Wahoo, Nebraska - 1929

THE OLD BLOCK HOUSE

A Company Is Organized

Only a short time after the first building activities were commenced in Tekamah and a few families had moved to Silver Creek and started settlement, an episode happened in the lives of those few pioneers who had come in to make their homes that stands out in Burt county history so that it is fitting that we devote an entire chapter to it. This incident was the brutal murder of two white boys by a wandering band of Indians near the now extinct town of Fontanelle.

The news spread like wildfire. Hastily reaching the conclusion that the Indians were on the warpath, every settler in eastern Nebraska became terrified. The small band of settlers at Tekamah took the news seriously, but instead of packing up their few belongings and leaving, immediately began making preparations to ward off their supposed redskinned enemies. B. R. Folsom sent a hasty call to the territorial governor for aid and protection. The governor responded by dispatching General J. M. Thayer, a West Point graduate, to the little community to assist in organizing the settlers into a company of soldiers and to build a minature fortress for the protection of the inhabitants.
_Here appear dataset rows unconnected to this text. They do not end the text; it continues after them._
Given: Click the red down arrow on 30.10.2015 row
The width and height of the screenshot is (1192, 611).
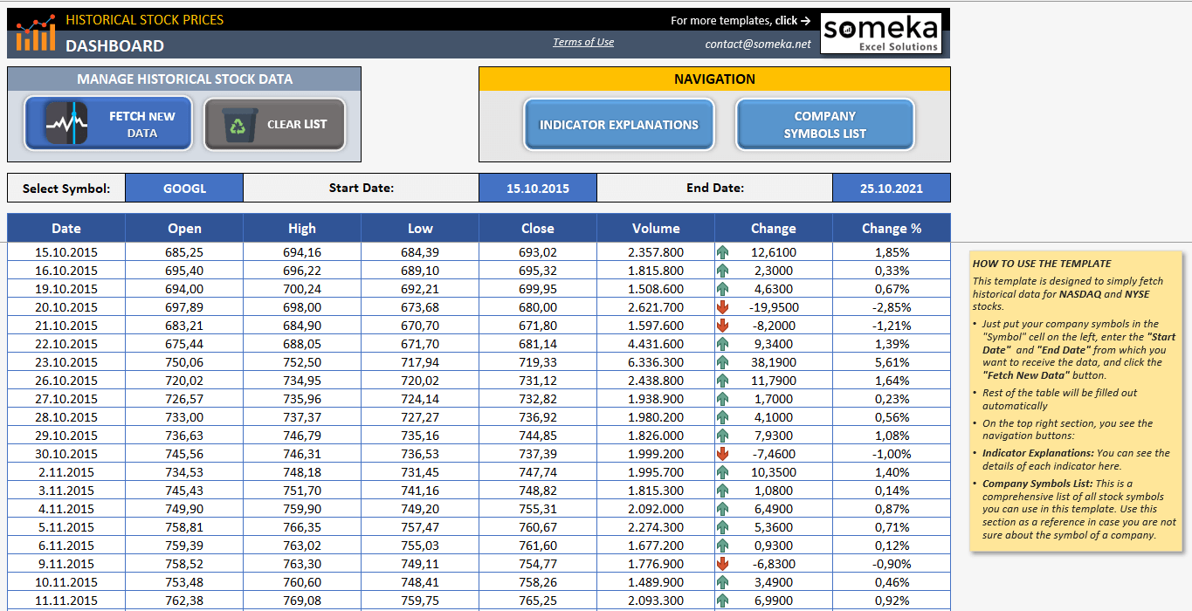Looking at the screenshot, I should (722, 453).
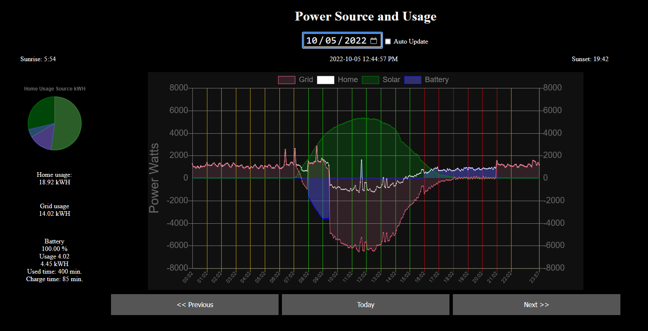Click the << Previous button
Viewport: 648px width, 331px height.
tap(195, 305)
All the male settlers old enough to shoulder a musket were organized into a single company, comprising 24 men in all. B. R. Folsom was made captain, W. B. Beck, first lieutenant, L. P. Peterson, second lieutenant, Rev. William Bates, chaplain and commissary sergeant, Olney Harrington, drum major and drill master, and Niles R. Folsom, sergeant. Regular army equipment was issued to each man and the entire company drew regular rations of flour, bacon, sugar and coffee, which had to be transported from Omaha.
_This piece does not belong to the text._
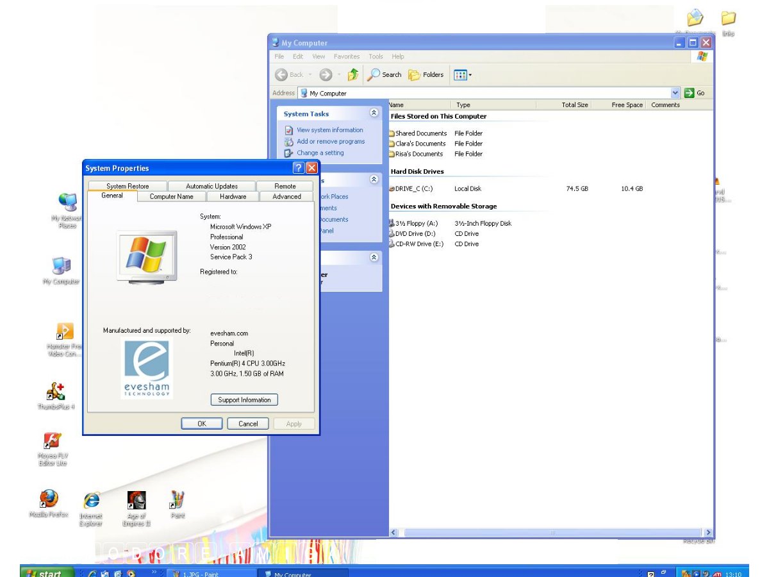Open the Search toolbar button

click(384, 75)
Under the direction of General Thayer, plans for a block house were drawn up and the company of men were set, at work at the task of constructing a fortification in the event of possible siege by the Indians. Every morning the small group of soldiers drilled zealously, and after dismissal from this duty, immediately went to work at various assigned tasks on the construction of their fort. It was a government block house, and was forty by forty feet and two stories high, which would give ample refuge for the entire settlement in case of an Indian attack. Following roll call and brief drill each morning, the company was detailed for work on the fort. Some were sent to cut logs in the timber east of town while others did the hewing to get the logs ready for the building. Thus the block house was rushed to completion in a short time and was ready for the protection of the fifty odd settlers.

Block House Was Needless

However, it soon developed that so far as possible Indian attacks were concerned, all their work had been in vain and that they had terrified themselves needlessly. It was learned that it was only a small band of Indians that had been responsible for the murder of the two boys and that the Indians in general were very peaceable. Occasionally small bands would drift into the little settlement to beg foods and sweets, but they were easily satisfied and were more of a nuisance than a danger.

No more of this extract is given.